Addressing Safety Concerns
The investigators reviewed multiple studies to identify methods for addressing patient concerns about JAK inhibitors. They noted that these inhibitors offer an alternative for patients who have not responded to biologic therapies and are suitable for those without high risk of severe infections or thromboembolism.
Key Findings from Clinical Trials
One study cited was the Oral Surveillance (ORALSURV) trial, a phase 3b-4 study comparing tofacitinib to TNF inhibitors in rheumatoid arthritis (RA) patients. While the study indicated higher rates of major adverse cardiovascular events (MACE) with tofacitinib, the increase was not statistically significant. The trial also reported on venous thromboembolism (VTE), with rates of 1.2% and 2.3% in the 5-mg and 10-mg tofacitinib cohorts, respectively, compared to 0.7% in the TNF inhibitor cohort. Serious adverse events were observed in 24.1% and 26.8% of patients on 5-mg and 10-mg tofacitinib, respectively, versus 21.1% in the TNF cohort.

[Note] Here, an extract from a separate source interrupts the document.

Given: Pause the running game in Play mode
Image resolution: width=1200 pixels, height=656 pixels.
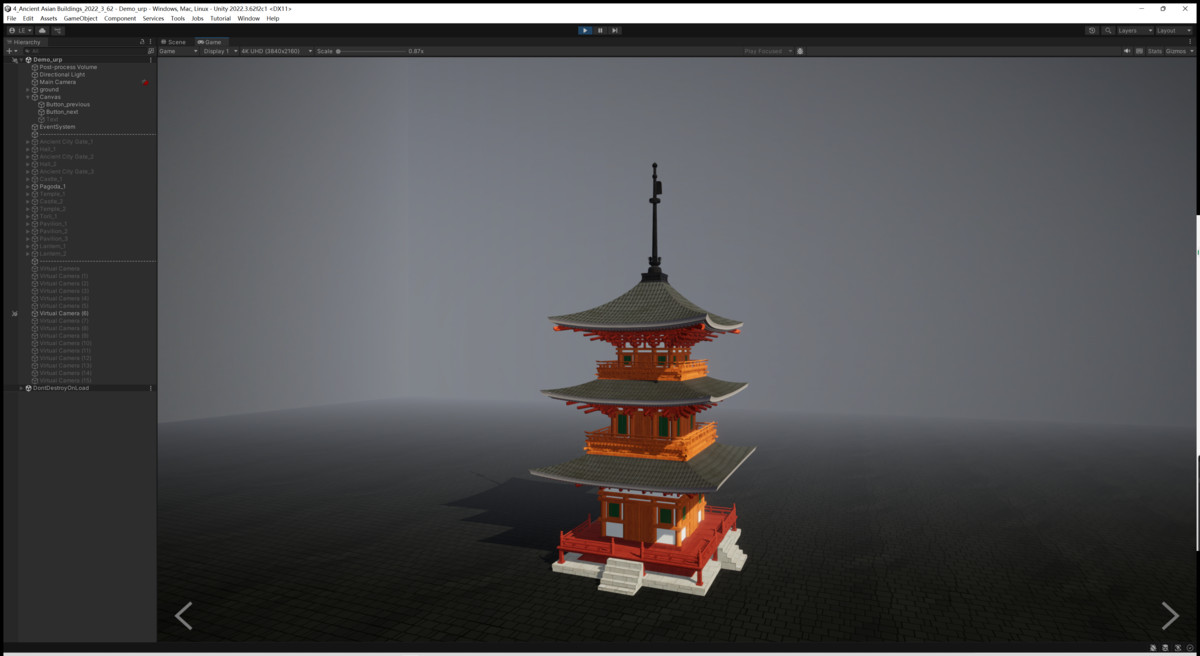Looking at the screenshot, I should click(x=598, y=30).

Safety in Dermatologic Indications
The research team found that JAK inhibitors appear to have fewer safety concerns in dermatologic applications, especially in younger patients without comorbidities. For example, the second-generation JAK1 inhibitor abrocitinib, approved for atopic dermatitis, has demonstrated minimal long-term risk of VTE, MACE, or non-melanoma skin cancer (NMSC) in clinical studies. A 12-week phase 3 study of abrocitinib showed no cardiovascular events, VTE, or cancer cases, with serious adverse events comparable to placebo.

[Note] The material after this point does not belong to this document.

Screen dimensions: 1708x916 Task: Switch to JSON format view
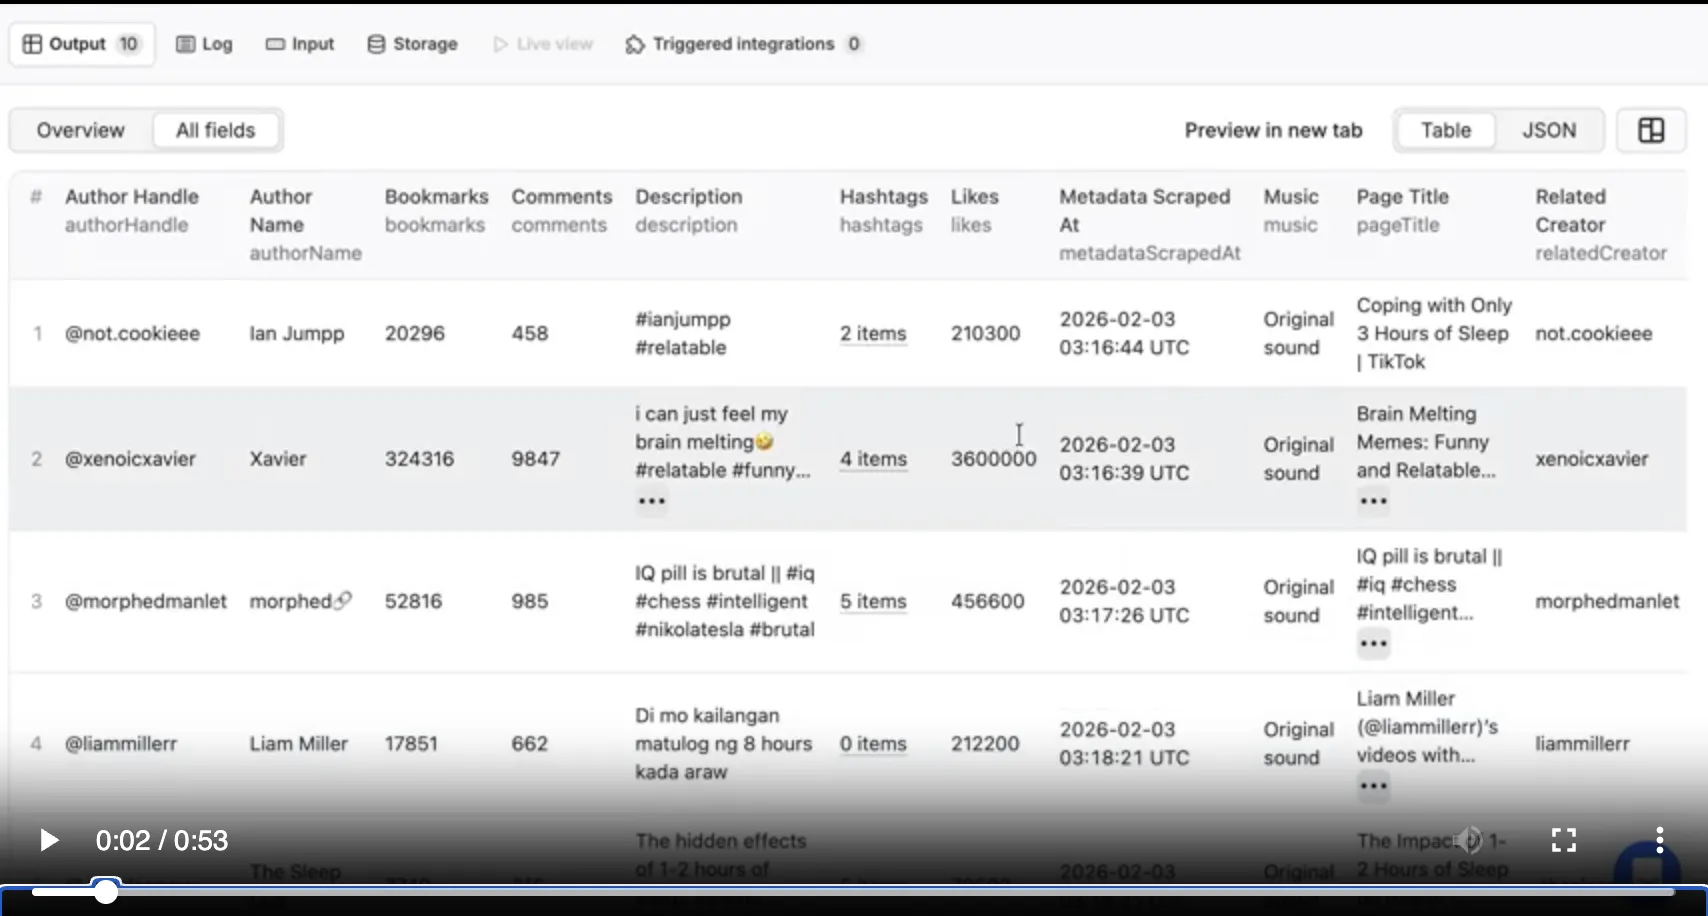(x=1549, y=130)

Additional Adverse Effects
Common adverse effects associated with dermatologic JAK inhibitors include acne and gastrointestinal issues. In a phase 3 abrocitinib study, 15% of subjects experienced gastrointestinal disorders compared to 3% in the control group. Similarly, upadacitinib therapy for atopic dermatitis resulted in gastrointestinal issues in 7.1% of the treated cohort versus 2.5% in the placebo cohort. Acne was reported in 5%, 3%, and 9% of subjects taking abrocitinib, upadacitinib, and baricitinib, respectively, but was generally mild to moderate and manageable with topical treatments.
Implications for Healthcare Providers
The investigators suggest that the risks associated with JAK inhibitors in older RA patients with comorbidities are less concerning for younger, healthier individuals using these drugs for dermatologic conditions. They also noted that traditional systemic options for atopic dermatitis, such as cyclosporine, methotrexate, and oral corticosteroids, may carry similar or greater risks for VTE, malignancy, and MACE compared to JAK inhibitors like upadacitinib and abrocitinib.
To improve patient outcomes and adherence, healthcare providers should tailor educational efforts, use clear language, provide supplementary materials, and communicate associated risks sensitively. The researchers concluded that while the black box warning may reduce willingness to prescribe and accept JAK inhibitors, the overall safety profile in the ORALSURV study is reassuring when prescribing to younger, healthier patients with dermatologic conditions.